ASCAP’s argument (to allow publishers to opt out of collective licensing to Pandora) failed. Naturally, many observers expected BMI’s argument to trudge down the same dead end. Not. Differences in judicial viewpoint, combined with differences in wording between ASCAP and BMI publisher contracts, resulted in a different conclusion.
For Pandora, this means heading for the bargaining table with any publisher which withdraws its works from collective licensing — or lose those works from Pandora’s streaming catalog. Certainly, Pandora doesn’t want holes ripped into its music collection. Pandora’s catalog contains about a million tracks, far smaller than the vast collections of its competitors (for example, iTunes Radio flaunts about 30-million tracks), so it cannot afford to suffer a sudden reduction. This is especially true as Pandora’s cost to add a song is high — each track undergoes human-powered Music Genome analysis, which Pandora regards as a crucial differentiator in its listening experience.

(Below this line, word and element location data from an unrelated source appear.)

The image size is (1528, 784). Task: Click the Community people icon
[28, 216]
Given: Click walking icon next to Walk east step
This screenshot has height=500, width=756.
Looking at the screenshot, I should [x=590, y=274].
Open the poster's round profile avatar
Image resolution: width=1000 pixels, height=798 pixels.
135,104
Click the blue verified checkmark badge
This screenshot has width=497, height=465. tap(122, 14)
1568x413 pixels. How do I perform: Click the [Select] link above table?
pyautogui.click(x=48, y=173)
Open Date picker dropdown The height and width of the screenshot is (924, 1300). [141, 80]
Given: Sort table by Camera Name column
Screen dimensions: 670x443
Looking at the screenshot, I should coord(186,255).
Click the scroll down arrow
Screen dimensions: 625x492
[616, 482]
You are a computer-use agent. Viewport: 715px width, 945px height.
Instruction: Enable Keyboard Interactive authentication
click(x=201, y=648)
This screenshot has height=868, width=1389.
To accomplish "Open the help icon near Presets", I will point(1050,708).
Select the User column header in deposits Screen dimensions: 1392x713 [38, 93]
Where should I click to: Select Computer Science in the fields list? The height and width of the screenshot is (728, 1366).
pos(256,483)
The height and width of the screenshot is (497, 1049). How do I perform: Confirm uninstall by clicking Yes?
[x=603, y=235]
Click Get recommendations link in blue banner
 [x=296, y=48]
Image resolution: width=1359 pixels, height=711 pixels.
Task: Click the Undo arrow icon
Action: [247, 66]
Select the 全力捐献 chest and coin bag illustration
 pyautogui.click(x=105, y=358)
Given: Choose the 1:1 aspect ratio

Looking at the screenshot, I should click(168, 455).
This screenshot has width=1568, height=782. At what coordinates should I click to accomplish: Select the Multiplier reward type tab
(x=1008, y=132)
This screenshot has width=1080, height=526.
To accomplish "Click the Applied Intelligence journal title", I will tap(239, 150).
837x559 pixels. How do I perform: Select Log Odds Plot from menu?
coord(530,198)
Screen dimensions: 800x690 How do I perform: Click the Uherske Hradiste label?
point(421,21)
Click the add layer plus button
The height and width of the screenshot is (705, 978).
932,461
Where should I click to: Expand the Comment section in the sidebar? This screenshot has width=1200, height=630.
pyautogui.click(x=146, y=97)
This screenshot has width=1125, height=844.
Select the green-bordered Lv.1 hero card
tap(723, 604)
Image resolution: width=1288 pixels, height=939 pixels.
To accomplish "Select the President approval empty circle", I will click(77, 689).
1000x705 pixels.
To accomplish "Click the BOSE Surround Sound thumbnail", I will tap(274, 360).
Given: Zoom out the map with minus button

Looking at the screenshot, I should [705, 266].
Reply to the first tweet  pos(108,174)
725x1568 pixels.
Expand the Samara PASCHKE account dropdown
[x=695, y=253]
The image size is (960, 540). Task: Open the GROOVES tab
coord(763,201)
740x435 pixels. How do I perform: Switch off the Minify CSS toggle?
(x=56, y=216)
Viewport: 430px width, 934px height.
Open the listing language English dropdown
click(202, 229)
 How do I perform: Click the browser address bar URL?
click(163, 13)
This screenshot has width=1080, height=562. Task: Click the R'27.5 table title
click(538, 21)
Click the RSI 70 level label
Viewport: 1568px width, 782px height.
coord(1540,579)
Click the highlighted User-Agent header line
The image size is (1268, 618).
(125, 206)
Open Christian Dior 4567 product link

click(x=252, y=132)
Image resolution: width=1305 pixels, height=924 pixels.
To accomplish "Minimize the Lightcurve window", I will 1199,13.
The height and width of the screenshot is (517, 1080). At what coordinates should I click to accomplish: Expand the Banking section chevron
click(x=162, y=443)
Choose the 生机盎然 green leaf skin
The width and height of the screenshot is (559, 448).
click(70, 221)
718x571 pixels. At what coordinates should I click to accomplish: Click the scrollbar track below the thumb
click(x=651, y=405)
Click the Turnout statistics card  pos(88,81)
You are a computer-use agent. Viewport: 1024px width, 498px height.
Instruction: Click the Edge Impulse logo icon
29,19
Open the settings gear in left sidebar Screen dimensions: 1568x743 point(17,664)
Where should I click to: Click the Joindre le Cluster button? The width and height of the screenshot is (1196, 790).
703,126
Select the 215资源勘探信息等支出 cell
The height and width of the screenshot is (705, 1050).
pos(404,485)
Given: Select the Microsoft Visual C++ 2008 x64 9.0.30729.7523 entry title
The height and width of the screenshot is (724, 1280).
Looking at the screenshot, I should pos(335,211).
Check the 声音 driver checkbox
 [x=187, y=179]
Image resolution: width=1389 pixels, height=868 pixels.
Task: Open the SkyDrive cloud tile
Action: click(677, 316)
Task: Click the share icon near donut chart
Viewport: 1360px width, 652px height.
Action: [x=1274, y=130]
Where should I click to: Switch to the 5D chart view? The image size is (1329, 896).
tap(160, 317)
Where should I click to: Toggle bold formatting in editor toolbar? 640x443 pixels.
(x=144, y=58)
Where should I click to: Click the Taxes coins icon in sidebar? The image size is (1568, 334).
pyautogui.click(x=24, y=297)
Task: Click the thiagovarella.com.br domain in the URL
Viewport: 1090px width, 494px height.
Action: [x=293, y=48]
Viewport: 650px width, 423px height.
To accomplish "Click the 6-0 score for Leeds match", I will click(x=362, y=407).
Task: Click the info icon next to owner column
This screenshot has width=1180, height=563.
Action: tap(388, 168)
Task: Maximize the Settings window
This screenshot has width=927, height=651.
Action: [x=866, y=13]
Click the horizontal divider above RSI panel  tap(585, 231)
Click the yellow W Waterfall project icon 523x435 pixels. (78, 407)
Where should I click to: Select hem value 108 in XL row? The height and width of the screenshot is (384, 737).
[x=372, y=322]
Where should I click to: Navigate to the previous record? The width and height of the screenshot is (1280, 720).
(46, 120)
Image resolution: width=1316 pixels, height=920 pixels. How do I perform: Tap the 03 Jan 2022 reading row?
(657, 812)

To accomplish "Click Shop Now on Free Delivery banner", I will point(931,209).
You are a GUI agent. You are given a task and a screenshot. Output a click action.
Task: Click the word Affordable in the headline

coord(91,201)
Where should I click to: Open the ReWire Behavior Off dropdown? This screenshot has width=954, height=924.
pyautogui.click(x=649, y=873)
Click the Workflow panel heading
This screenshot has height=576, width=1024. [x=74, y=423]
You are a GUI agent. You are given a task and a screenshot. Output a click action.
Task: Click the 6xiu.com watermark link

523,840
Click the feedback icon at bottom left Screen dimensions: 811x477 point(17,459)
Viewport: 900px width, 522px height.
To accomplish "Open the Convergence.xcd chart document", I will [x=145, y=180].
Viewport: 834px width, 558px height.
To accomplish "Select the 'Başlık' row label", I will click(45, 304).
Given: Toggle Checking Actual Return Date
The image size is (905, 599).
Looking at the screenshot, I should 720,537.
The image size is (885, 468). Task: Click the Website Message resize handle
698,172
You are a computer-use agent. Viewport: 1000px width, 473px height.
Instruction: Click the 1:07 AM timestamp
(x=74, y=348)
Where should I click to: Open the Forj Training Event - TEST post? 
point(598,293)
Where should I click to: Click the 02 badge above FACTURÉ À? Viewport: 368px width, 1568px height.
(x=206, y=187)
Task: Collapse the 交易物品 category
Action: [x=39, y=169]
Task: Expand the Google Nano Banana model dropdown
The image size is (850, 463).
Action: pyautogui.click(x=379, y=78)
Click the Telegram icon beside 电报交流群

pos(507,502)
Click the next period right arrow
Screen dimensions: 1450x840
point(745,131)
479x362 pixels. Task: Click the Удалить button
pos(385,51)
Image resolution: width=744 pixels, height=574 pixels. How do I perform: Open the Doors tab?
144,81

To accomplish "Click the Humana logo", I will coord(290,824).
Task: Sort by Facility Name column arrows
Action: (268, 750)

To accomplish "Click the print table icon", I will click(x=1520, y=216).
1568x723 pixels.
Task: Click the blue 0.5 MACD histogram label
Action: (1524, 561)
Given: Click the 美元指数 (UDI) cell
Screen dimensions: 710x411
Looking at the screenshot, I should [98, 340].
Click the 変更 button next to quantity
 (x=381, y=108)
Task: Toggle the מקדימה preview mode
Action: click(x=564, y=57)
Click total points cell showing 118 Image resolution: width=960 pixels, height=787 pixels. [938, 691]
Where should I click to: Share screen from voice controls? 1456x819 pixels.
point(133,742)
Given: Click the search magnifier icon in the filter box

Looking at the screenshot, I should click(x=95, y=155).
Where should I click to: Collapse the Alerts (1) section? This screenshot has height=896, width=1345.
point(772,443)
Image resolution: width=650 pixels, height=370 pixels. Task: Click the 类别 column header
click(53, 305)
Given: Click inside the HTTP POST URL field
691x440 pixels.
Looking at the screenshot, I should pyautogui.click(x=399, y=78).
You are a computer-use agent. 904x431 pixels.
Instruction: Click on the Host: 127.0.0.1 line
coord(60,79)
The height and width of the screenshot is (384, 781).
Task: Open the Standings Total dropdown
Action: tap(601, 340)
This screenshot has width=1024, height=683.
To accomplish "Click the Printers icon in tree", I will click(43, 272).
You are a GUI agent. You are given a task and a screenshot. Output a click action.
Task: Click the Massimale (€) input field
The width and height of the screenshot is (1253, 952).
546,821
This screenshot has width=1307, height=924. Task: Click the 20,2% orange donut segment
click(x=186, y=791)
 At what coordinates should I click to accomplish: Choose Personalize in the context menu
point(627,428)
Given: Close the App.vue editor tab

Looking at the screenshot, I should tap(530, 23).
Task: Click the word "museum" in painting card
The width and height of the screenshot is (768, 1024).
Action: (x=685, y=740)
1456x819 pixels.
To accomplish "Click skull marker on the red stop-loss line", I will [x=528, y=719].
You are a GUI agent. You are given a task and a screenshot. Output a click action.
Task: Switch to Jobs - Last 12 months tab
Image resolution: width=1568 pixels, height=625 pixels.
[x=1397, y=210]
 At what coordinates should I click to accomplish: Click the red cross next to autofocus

On the other hand, Pandora is not a jukebox service like Spotify, Rdio, or Rhapsody. In those on-demand environments, in which users search for artists and tracks, the withdrawal of a major publisher would lead directly to user frustration and a more explicit degradation of service.
For the publishers, the new freedom to determine their fate brings a decision about whether to withdraw from BMI on January 1. Collective licensing benefits everyone inasmuch as it keeps the trains moving. Pandora represents more than 70-million active listeners — a meaningful market. Who will blink at the negotiating table?